On ne sait pas si la Commission présidée par le ministre d’Etat Ram Ouédraogo dans le cadre de la réconciliation nationale et qui avait entre autres pour rôle funeste d’indiquer les tombes aux familles des victimes de violence en politique s’est rendue à Kamboinsé pour confirmer que les corps des quatre militaires y avaient été bel et bien inhumés. On ne saura probablement jamais la vérité sur cette histoire que les historiens auront du mal à décrypter. Pour l’indemnisation des ayants droit, le gouvernement de la IVè république a fait valoir ce que les juristes appellent la règle d’Errecta : celui qui choisit d’être indemnisé ne pourra plus faire valoir son droit à intenter une poursuite pénale quelconque. Manifestement, nos dirigeants actuels sont hantés par l’hypothèse que la vérité sur ces exécutions sommaires comme sur bien d’autres, puisse éclater un jour.
On ne sait vraiment pas pourquoi ils ont procédé ainsi dans la mesure où même régi par les dispositions d’un régime d’exception , le Burkina Faso n’en demeurait pas moins astreint à l’observation des traités et accords internationaux auxquels il a souscrit dont la Déclaration universelle des droits de l’homme. Une fois neutralisés, les conjurés ont été présentés devant un tribunal compétent pour être jugés dans des conditions qui garantissent le respect des droits de l’accusé.

**Court exercice**
Poursuivez l'extrait sur les quatre militaires de Kamboinsé à partir de la fin de sa dernière phrase. Ce matériel n'a aucun rapport avec l'extrait sur les quatre militaires de Kamboinsé.

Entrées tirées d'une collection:
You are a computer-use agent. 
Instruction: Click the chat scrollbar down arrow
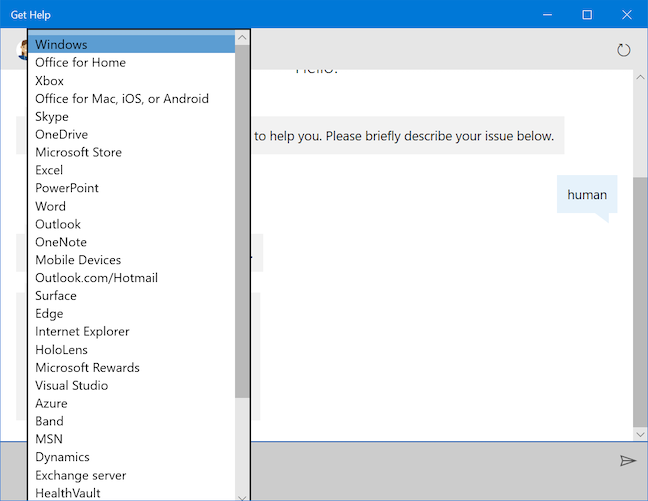640,434
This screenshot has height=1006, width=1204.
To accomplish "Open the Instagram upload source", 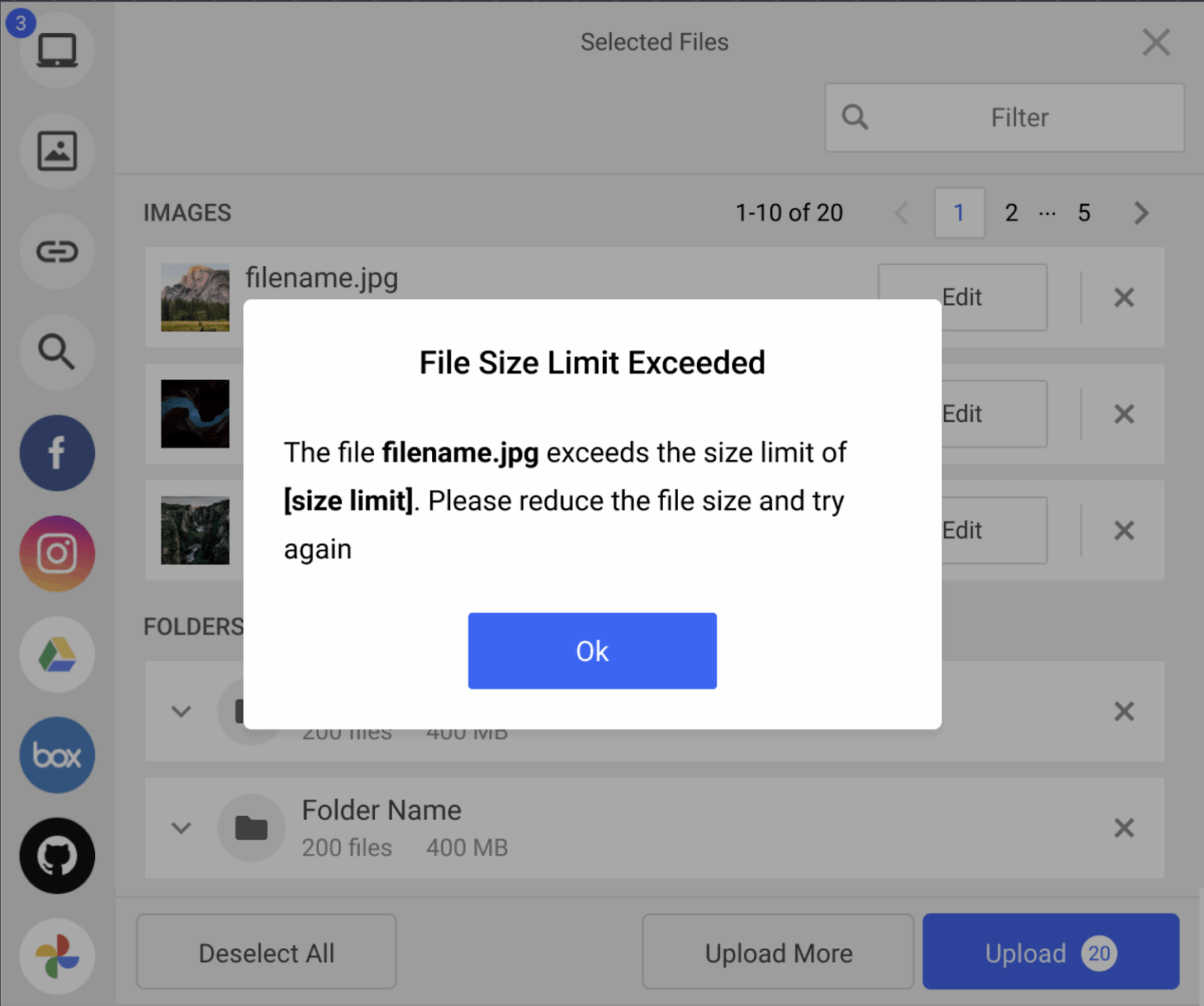I will coord(56,554).
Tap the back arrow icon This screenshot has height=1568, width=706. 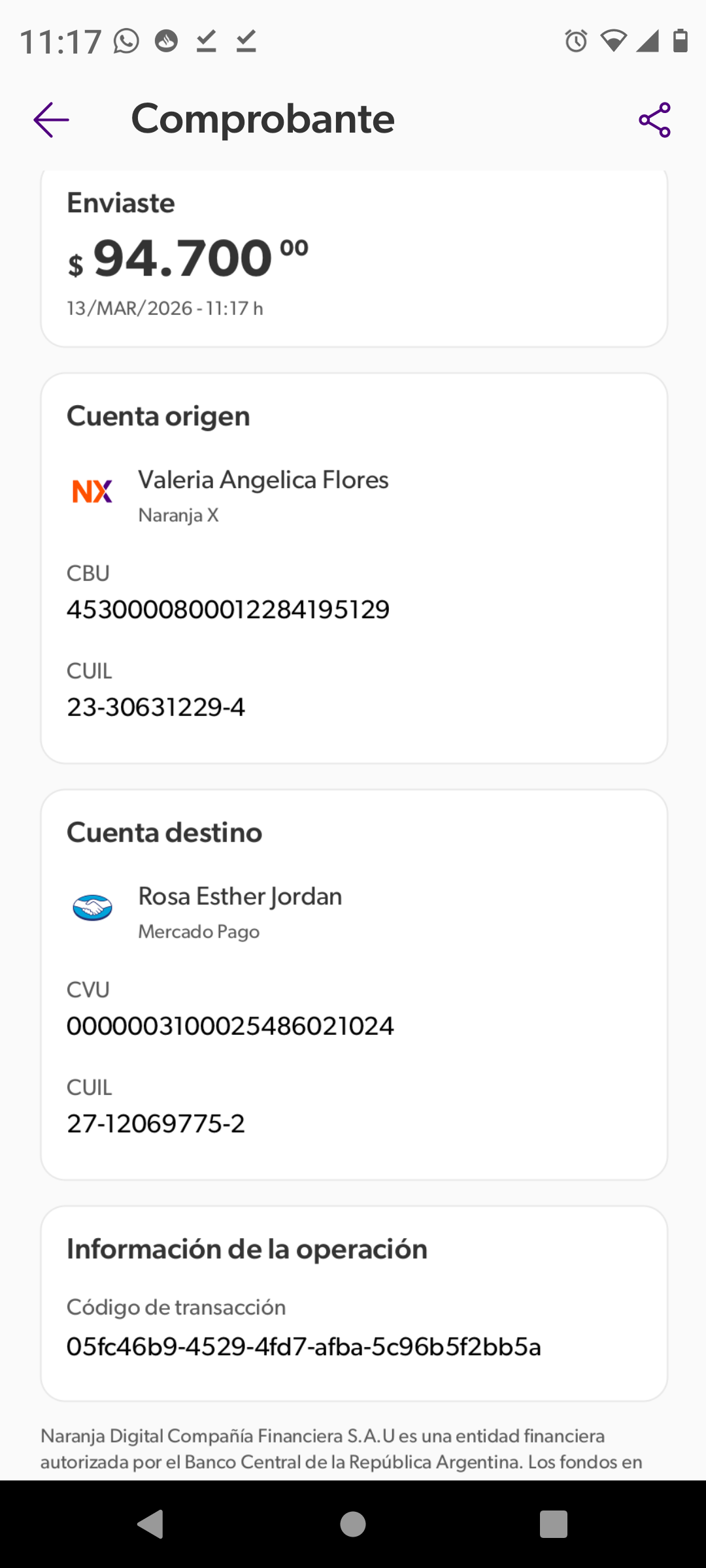52,120
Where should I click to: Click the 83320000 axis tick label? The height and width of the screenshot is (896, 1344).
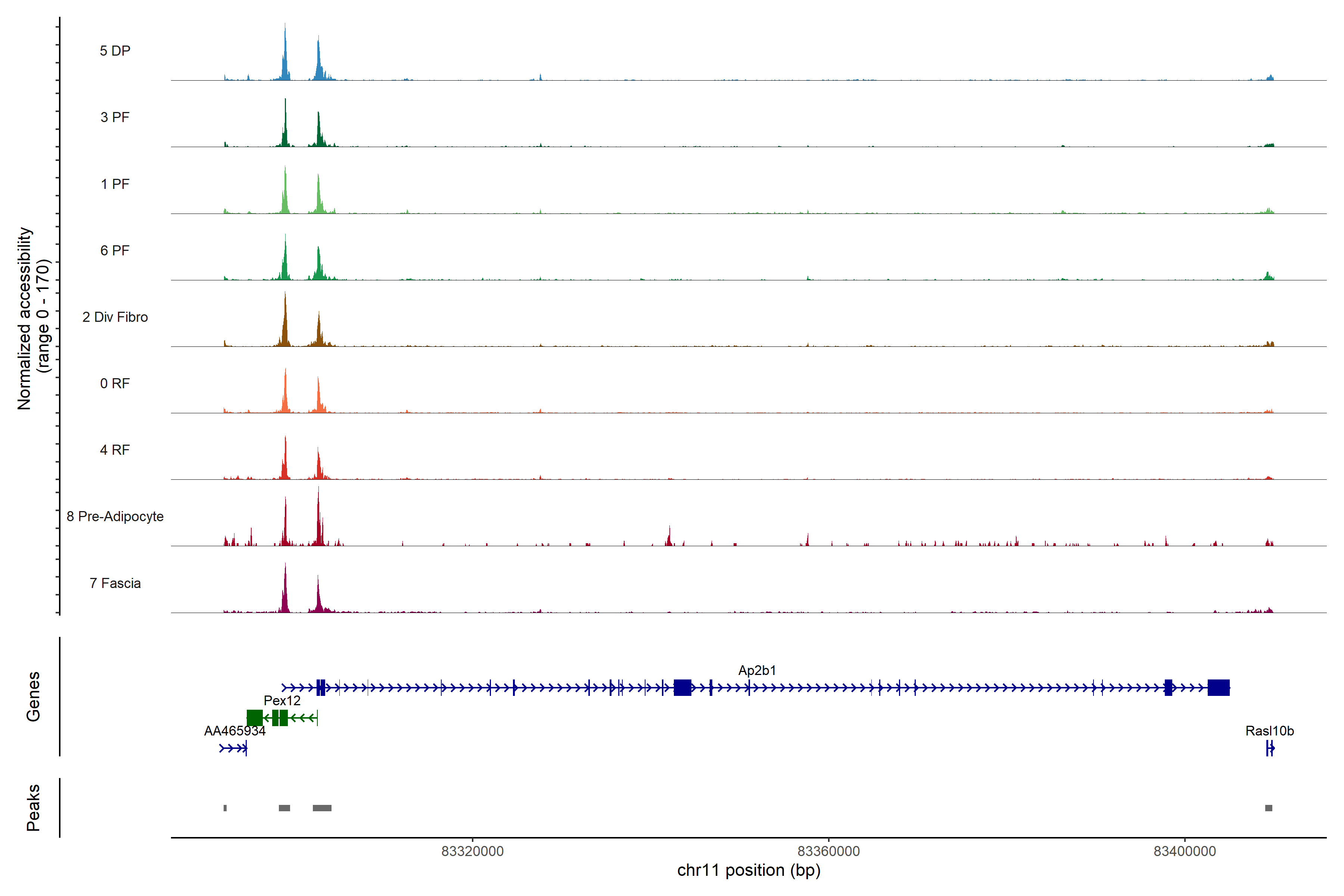coord(473,852)
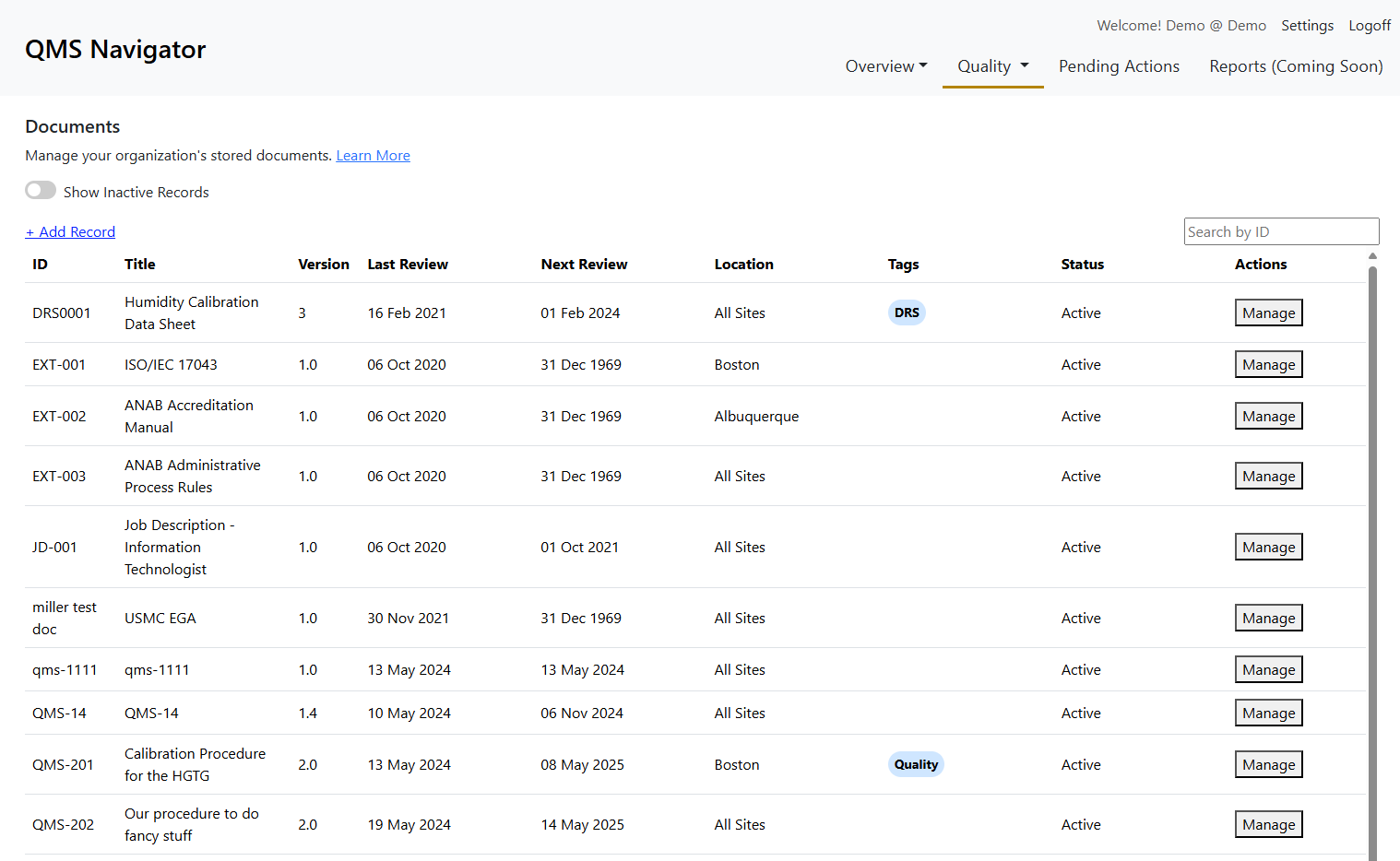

**Résultat attendu**
Comme "IB"
Le récent cas du Sergent-chef Ibrahim Coulibaly interpellé en France pour tentative de déstabilisation du régime ivoirien, nous édifie sur ce qui est la voie en de pareilles circonstances. L’ex-putschiste ivoirien qui a pu bénéficier de l’assistance d’un conseil, a retrouvé la Liberté le 17 septembre 2003, c’est-à-dire à la veille du triste anniversaire de l’exécution des Lingani, Zongo, Koudamba et Gnignin. Malgré le fait que les services secrets français aient saisi au domicile de Me Diomandé Mamadou ( l’acolyte de " IB " un projet de gouvernement dont le Sergent-chef serait le Président, la cour d’appel de Paris a estimé que les charges n’étaient pas suffisantes. Même le recrutement de légionnaires n’a pas été aux yeux des juges français une menace suffisante contre le pouvoir ivoirien dans la mesure où leur destination n’a pas été clairement établie.
En Afrique, les exécutions ont souvent une fonction pédagogique. Depuis l’affaire de ce fameux complot, plus personne n’a contesté la marche des choses véritablement au Burkina. Il a fallu que le pouvoir franchisse le rubicon un certain 13 décembre 1998 à Sapouy.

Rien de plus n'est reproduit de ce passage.